— start EXCERPTED TEXT —
The relative depth curves depicted on the initial
maps prepared for NAVOCEANO were based almost entirely on
variations in brightness (photointerpretation techniques
were used when possible to classify bottom types). Although
no accuracy level was attached to these products they were
found to be useful planning tools.

Although depths predicted from the algorithm
described in this study are potentially more reliable than
"raw" MSS4 counts, the cost of obtaining the necessary
ground truth does not appear to be justified for the
purpose of pre-survey planning.

For many unsurveyed, or insufficiently surveyed
areas, estimates of water clarity and bottom type can be
made with sufficient accuracy to make use of MSS depth data
in prioritizing and planning surveys. The inability to
define a level of accuracy does not preclude these

62

applications entirely. The potential benefits include more
informed risk analysis in deciding where charts most need
to be updated because of possible dangers, and more
informed pre-survey planning to ensure that possible
dangers are investigated and developed thoroughly. These
benefits easily translate into safer waters.
— end EXCERPTED TEXT —
— start ENTRIES —
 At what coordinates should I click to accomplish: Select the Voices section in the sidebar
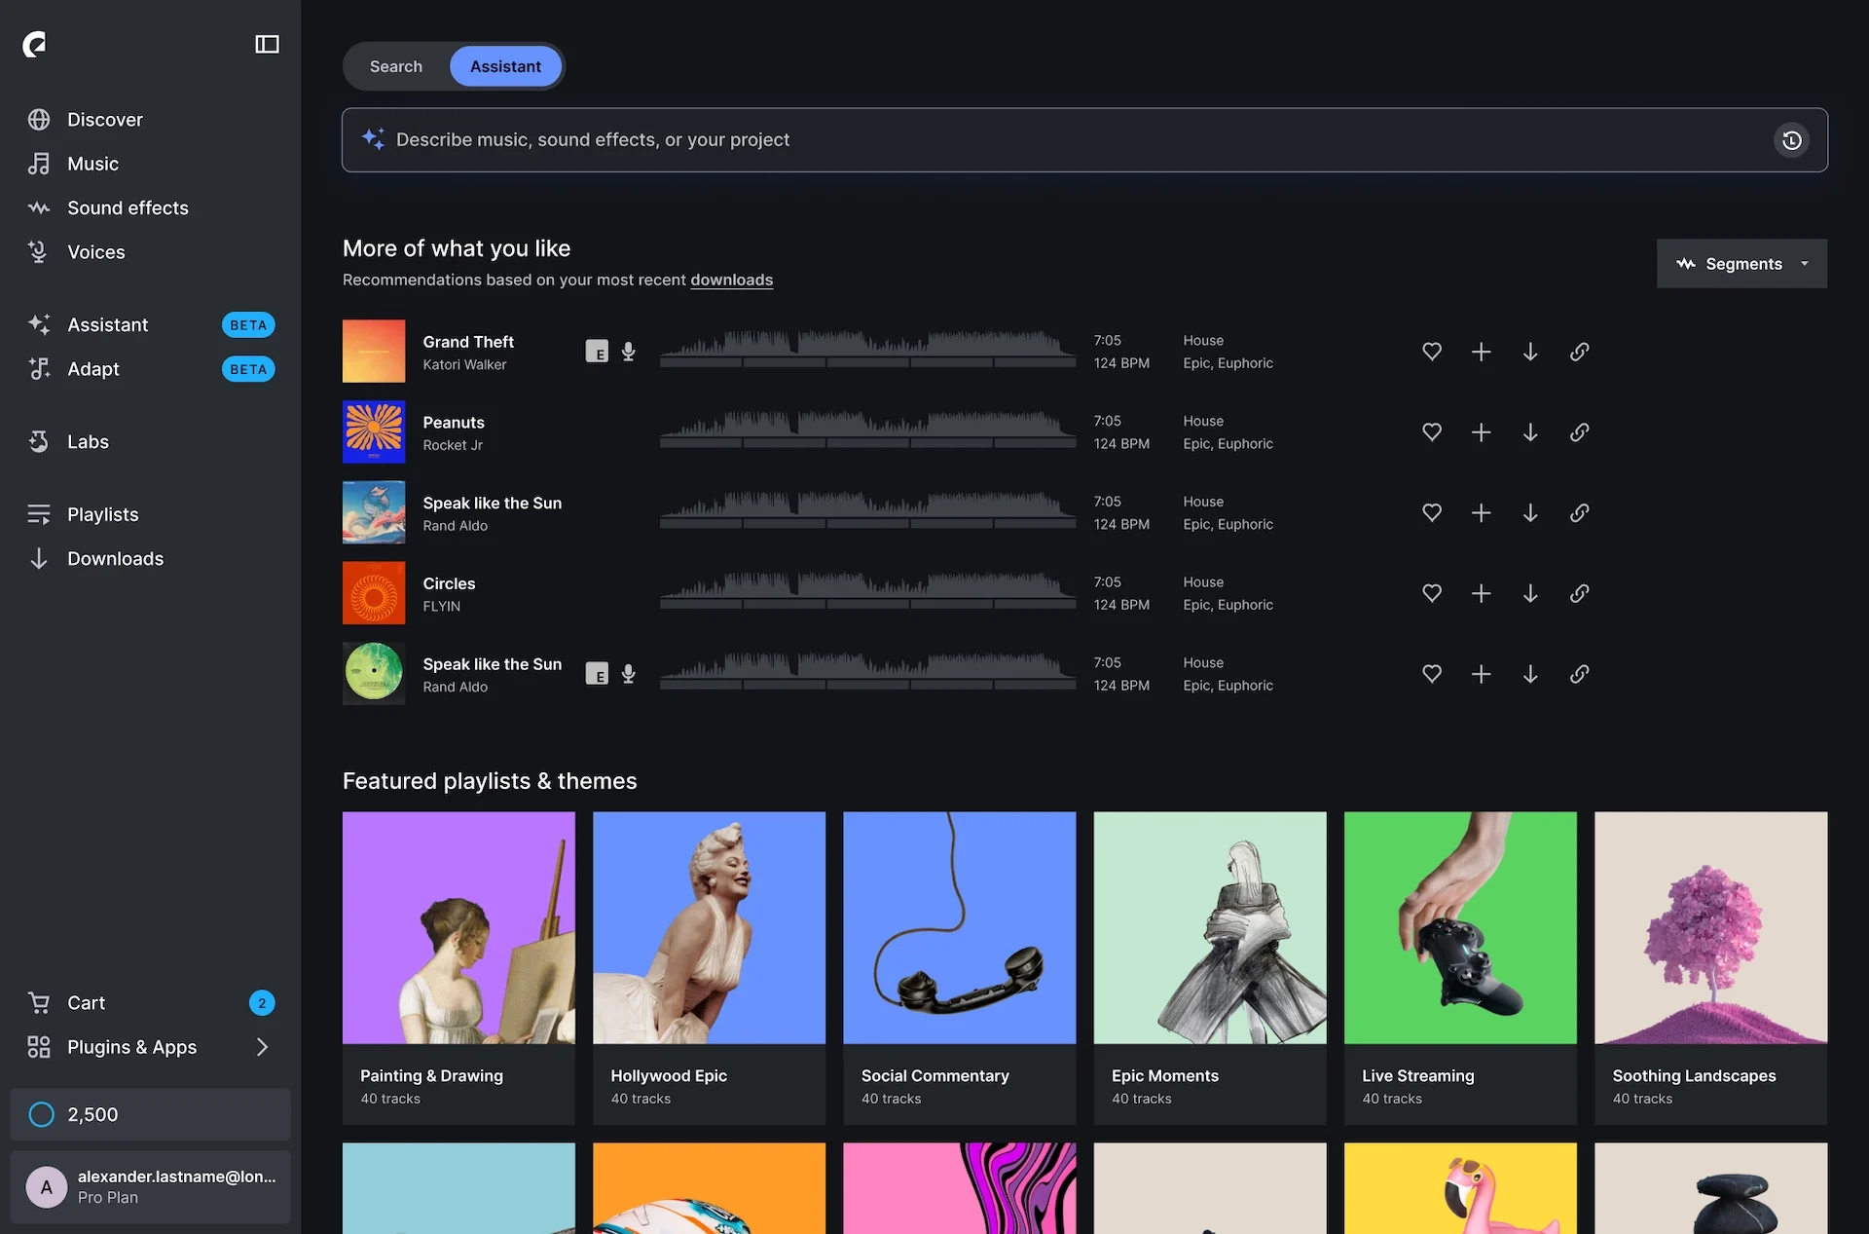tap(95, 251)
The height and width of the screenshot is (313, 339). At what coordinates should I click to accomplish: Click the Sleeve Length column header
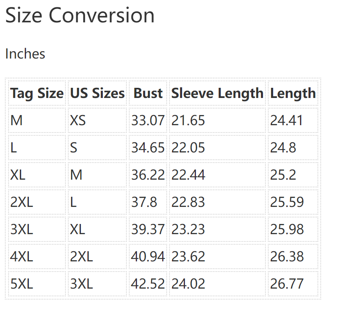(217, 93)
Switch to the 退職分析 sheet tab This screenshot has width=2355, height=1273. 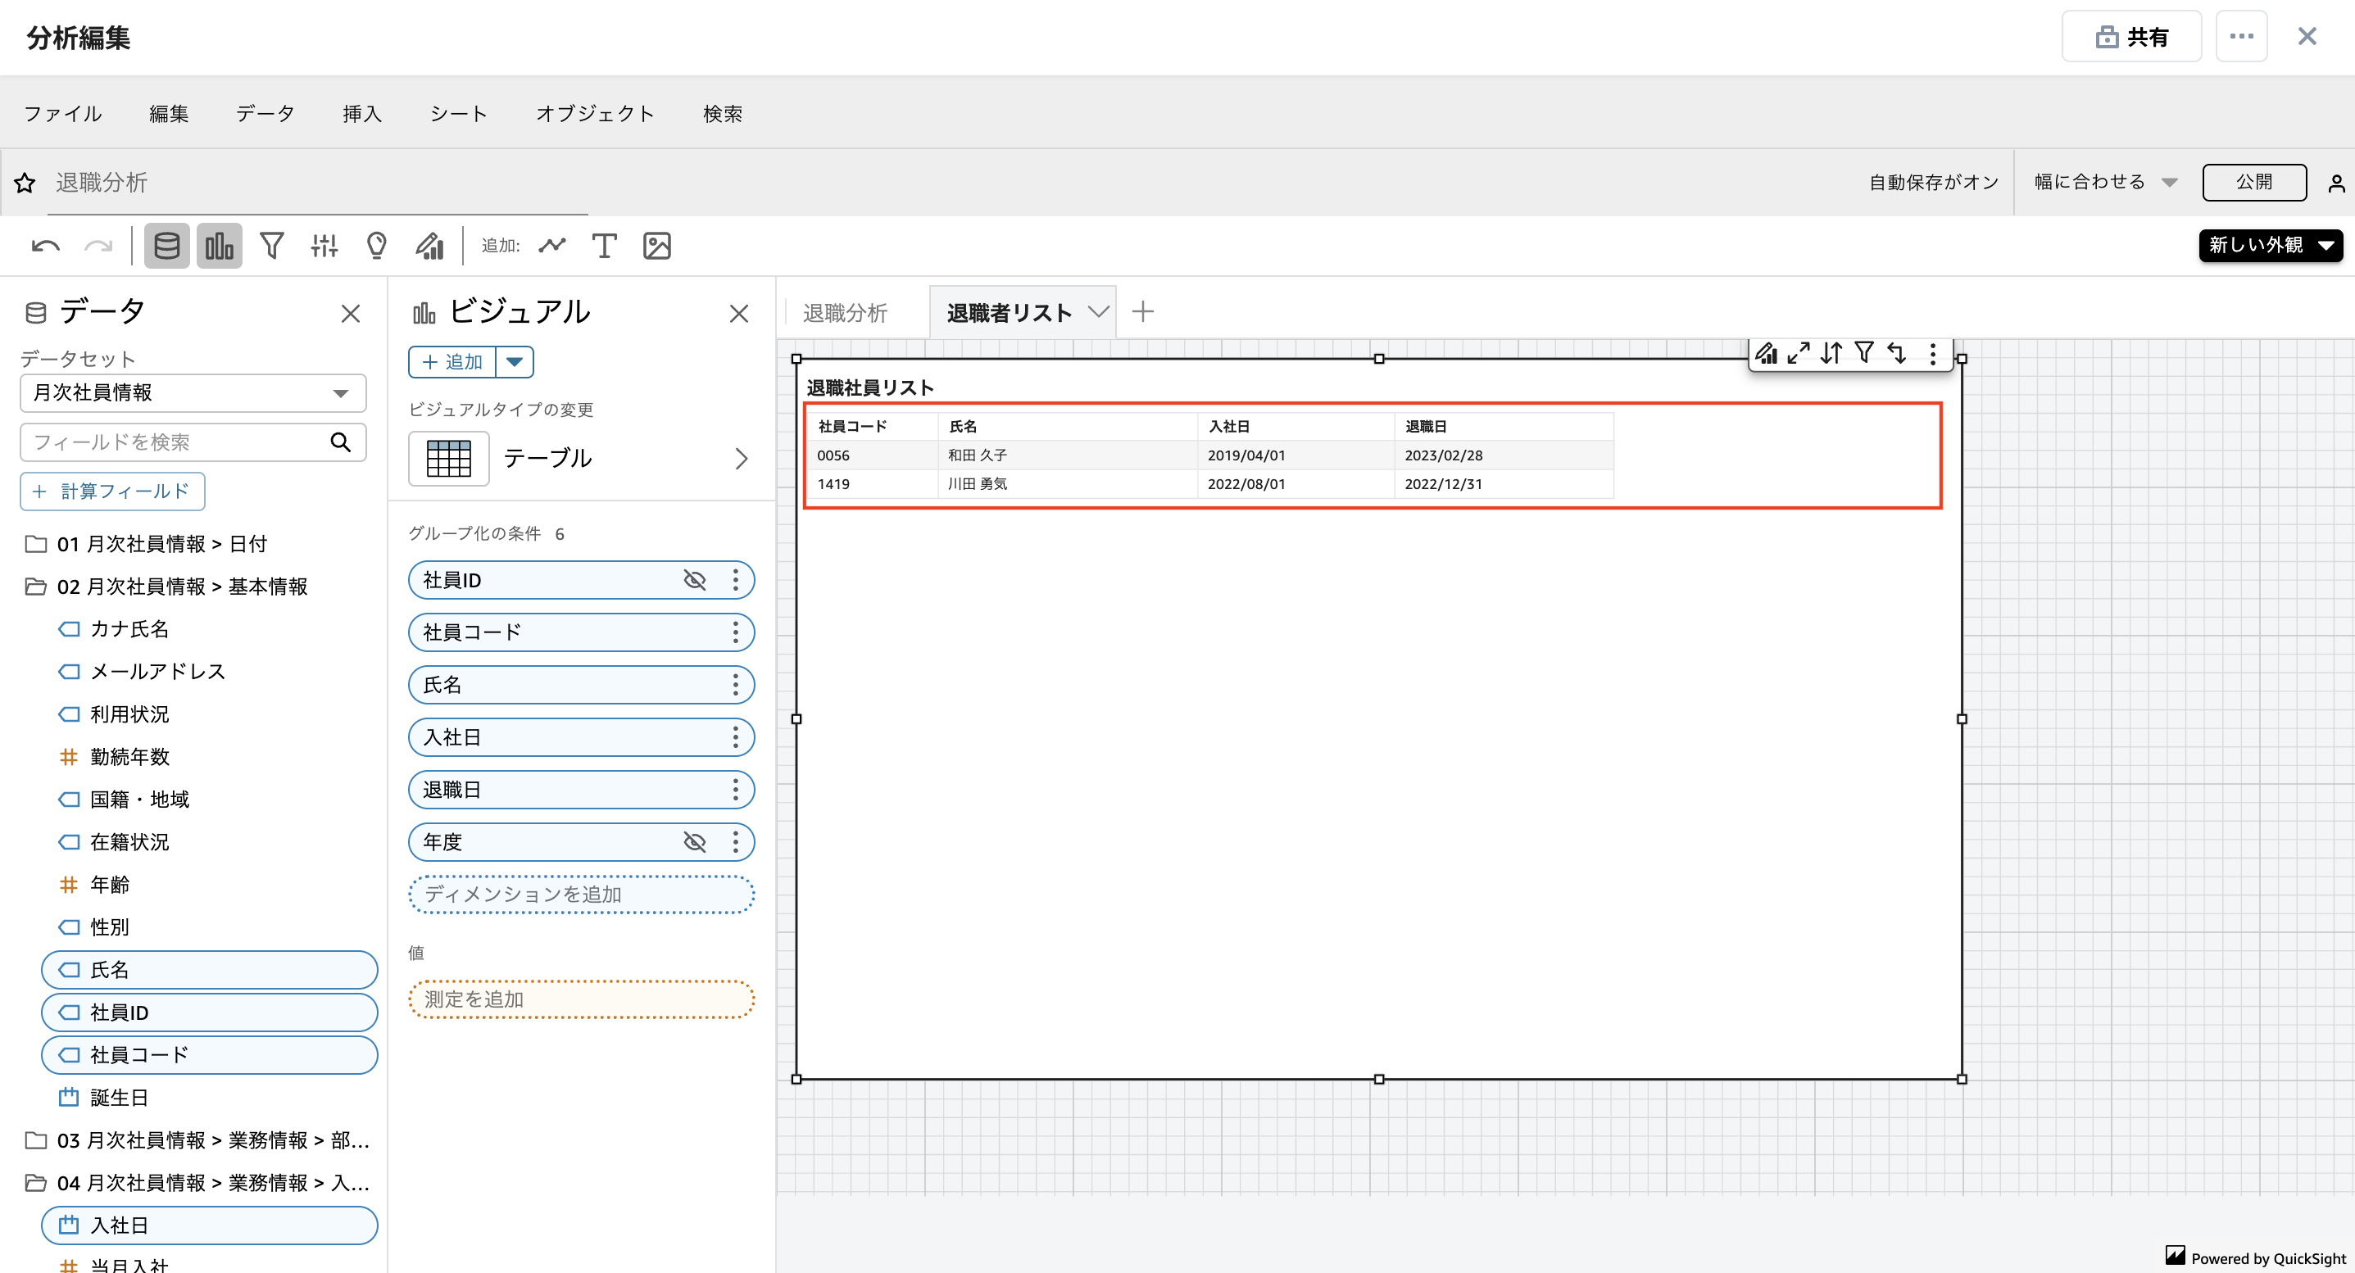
— end ENTRIES —
— start ENTRIES —
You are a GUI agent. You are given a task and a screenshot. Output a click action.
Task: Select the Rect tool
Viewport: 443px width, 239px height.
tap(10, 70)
— end ENTRIES —
— start ENTRIES —
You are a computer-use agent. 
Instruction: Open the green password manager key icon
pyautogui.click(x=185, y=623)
— end ENTRIES —
**WHAT TO DO:**
- 1) Summarize the passage on satellite depth estimates for survey planning in two sentences.
- 2) Carry on the passage about MSS depth data for survey planning, starting after its final sentence.
The data has no connection to the text.

**EXPECTED OUTPUTS:**
- 1) The relative depth curves on the first maps prepared for NAVOCEANO came almost entirely from brightness variations and proved useful for planning even without a stated accuracy level, while the ground truth needed for the study's more reliable algorithm does not appear worth its cost for pre-survey planning. For many unsurveyed or insufficiently surveyed areas, water clarity and bottom type can be estimated well enough to use MSS depth data in prioritizing and planning surveys, which allows better-informed risk analysis and pre-survey planning and thus safer waters.

- 2)
3 . Use of MSS Imagery as a Direct Source of Bathymetric

Data

Depth information appearing on nautical charts must
be both accurate and reliable. The errors associated with
depth prediction in this and previous studies exceed the
errors allowed for conventional survey data (0.3m for
depths between 0 and 20m, and 1.0m for depths between 20
and 100m) (Umbach, 1976). Because these studies were
conducted in locations with above average bottom
reflectance and/or water clarity, lesser accuracies may be
expected or achievable in less ideal sites.

Also the risk of overpredicting depths, especially
in very shallow waters, is unacceptably high. All results
of the present and previous work indicate strongly that MSS
estimates of depth are too unreliable to be used as a
direct independent basis for bathymetric maps. Practical
charting applications will be restricted to techniques
using MSS imagery together with other, independent sources
of bathymetric data.

63

4 . Use of MSS-Derived Depth Data as an Interpolation

Tool

The accuracies indicated by this and previous
studies (Lyzenga, 1981) suggest the possibility of using
MSS-derived depths for interpolating between survey track
lines in some areas. The potential usefulness of the
technique in a particular candidate survey site can be
evaluated through pre-survey analysis of MSS imagery. This
survey planning application of MSS images is discussed
above and in Chapter V.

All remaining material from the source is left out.